The result: The bushes are loaded.
At Keith and Janet Stocker’s Mountainview Farm, some boughs bend almost to the ground with the weight of the berries. The blueberry farm, which the Stockers bought three years ago, dates back to the 1940s. The Stockers, whose 9-acre Snohomish farm primarily serves u-pick consumers, have more berries than they have customers to pick them.
On recent hot afternoons, the Henna Blueberry Farm in Fall City was “almost dead,” with very few customers, said owner Nayab Khan. Khan has dropped his prices by 50 cents, to $1.50 a pound, to try to lure more pickers this weekend.
But at Bybee-Nims Farm in North Bend, the pickers are returning now that the weather is cooler, said Steve Bybee.
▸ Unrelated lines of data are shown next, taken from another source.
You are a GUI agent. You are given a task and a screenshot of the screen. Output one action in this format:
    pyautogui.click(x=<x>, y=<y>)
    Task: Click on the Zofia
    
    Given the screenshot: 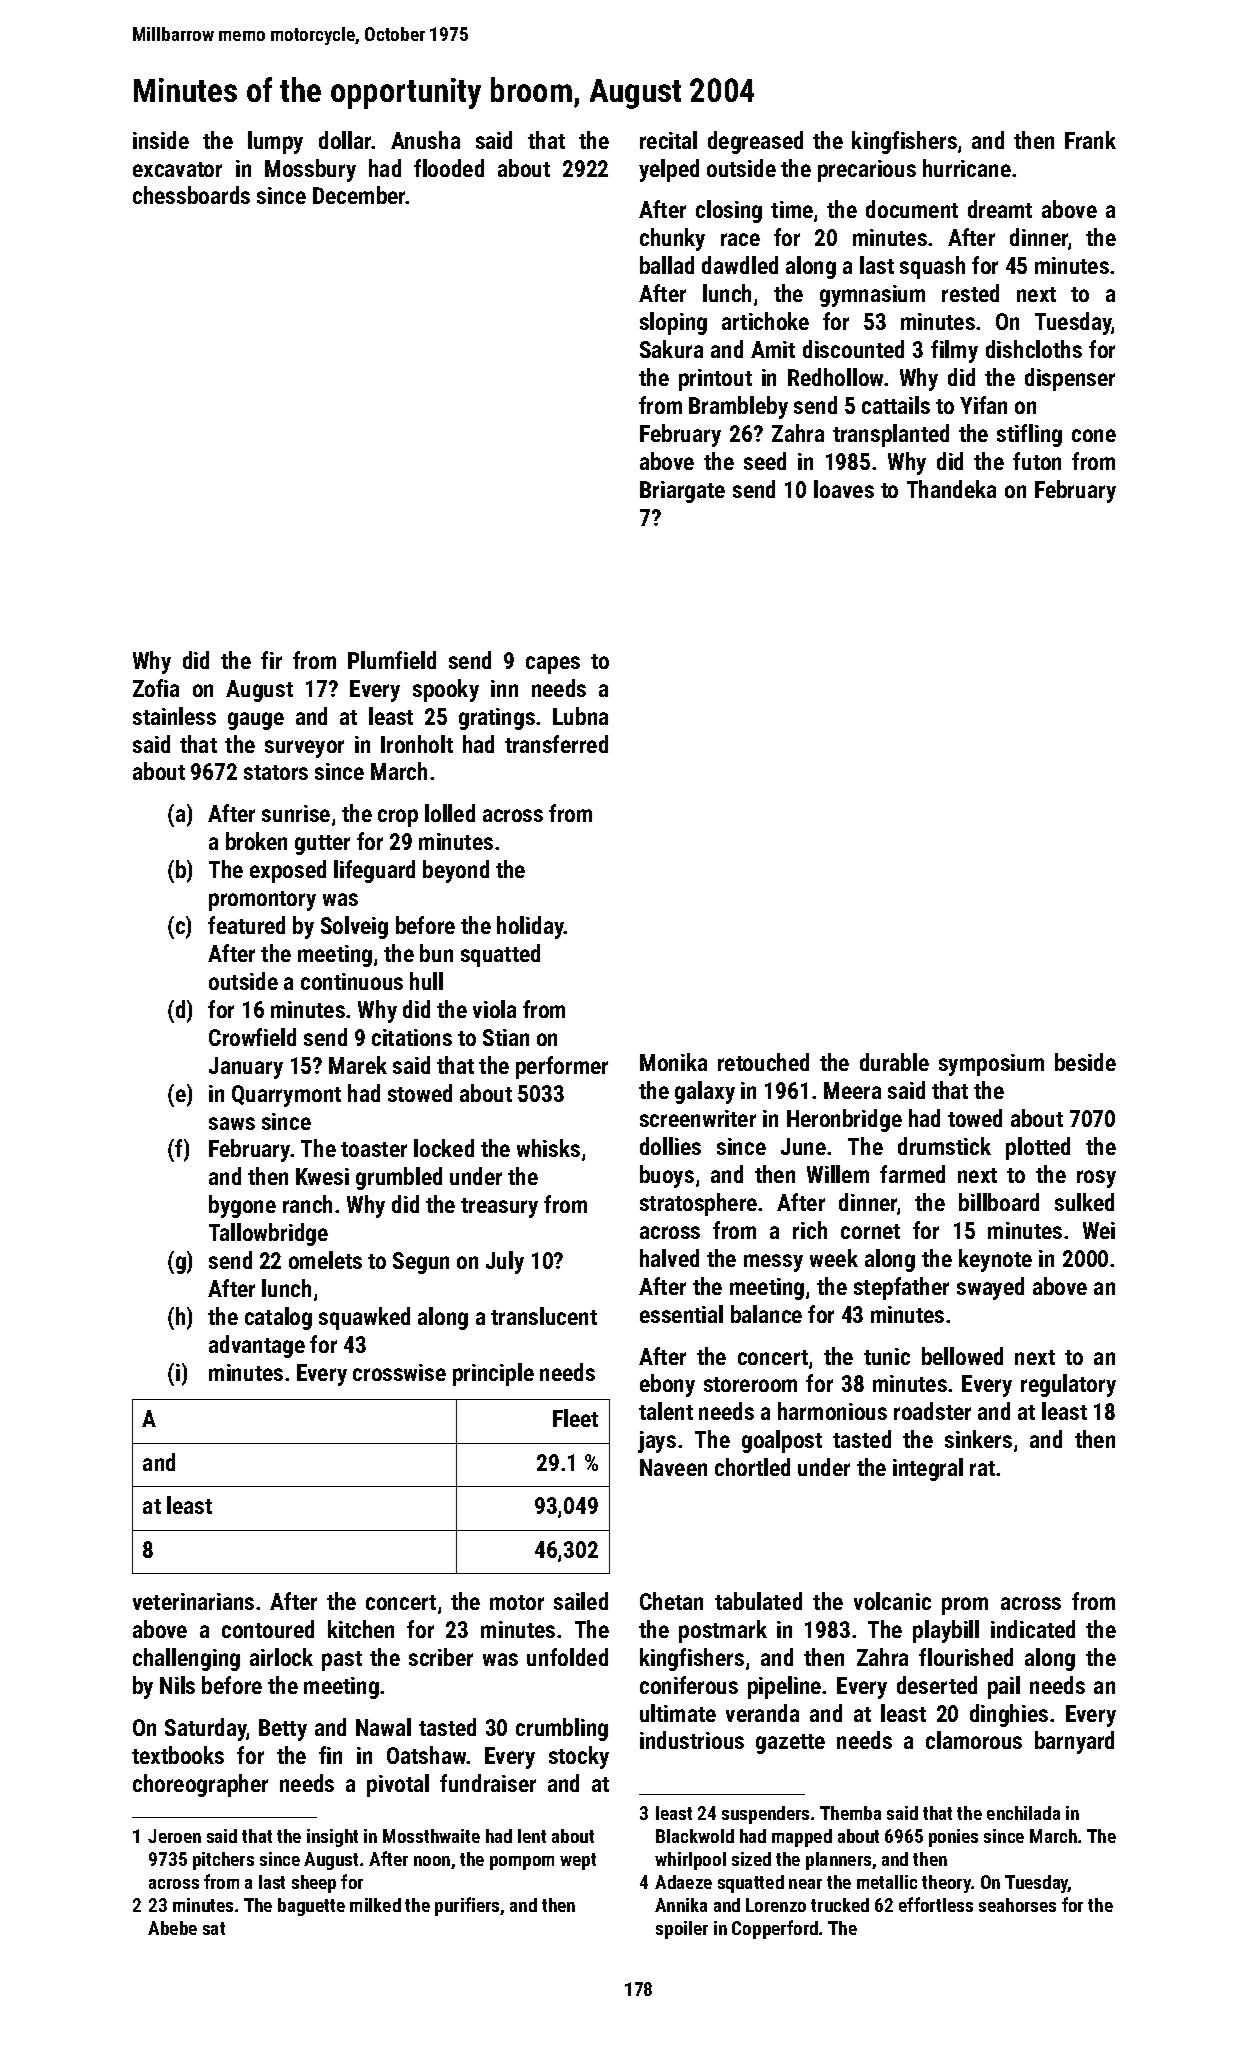 What is the action you would take?
    pyautogui.click(x=156, y=688)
And they’re also coming back to Bellevue’s Mercer Slough Blueberry Farm, where the temperature at the fruit stand registered as high as 107 degrees last week, said Bill Pace, who runs the produce stand.
It’s a far cry from last year, when a wet, chilly spring kept the bees from doing their pollinating work. And then August was plagued by rainstorm after rainstorm. Bybee, Stocker and Khan all said they had to close on and off because they didn’t have enough berries to sell last year. “We’d open for a day, then close for three,” Stocker said.
This year the opposite is true. Last week, during the heat wave, the Stockers brought in professional pickers to keep up with the crop, and froze many berries. “But we’d rather sell them fresh than pick them and freeze them,” he said.
On Wednesday, a dozen families worked the blueberry rows at Mountainview Farm, many with children. Plenty of berries were going straight from bush to mouth, one of the delights of blueberry picking; Stocker jokes that he’s thought about weighing his customers before and after they go out to the field to try to figure out how many they’ve consumed.
Pace, of the Mercer Slough farm, says this will be an excellent year for all crops, not just blueberries, because of the weather. “We’re going to have a bumper, bumper crop of everything,” predicted Pace, who owns farmland in Yakima and sells his crops at the Bellevue fruit stand.
The Stockers have had to irrigate the crop since May. But they aren’t complaining. “It’s much easier to produce rain than to produce sunshine,” Keith Stocker said.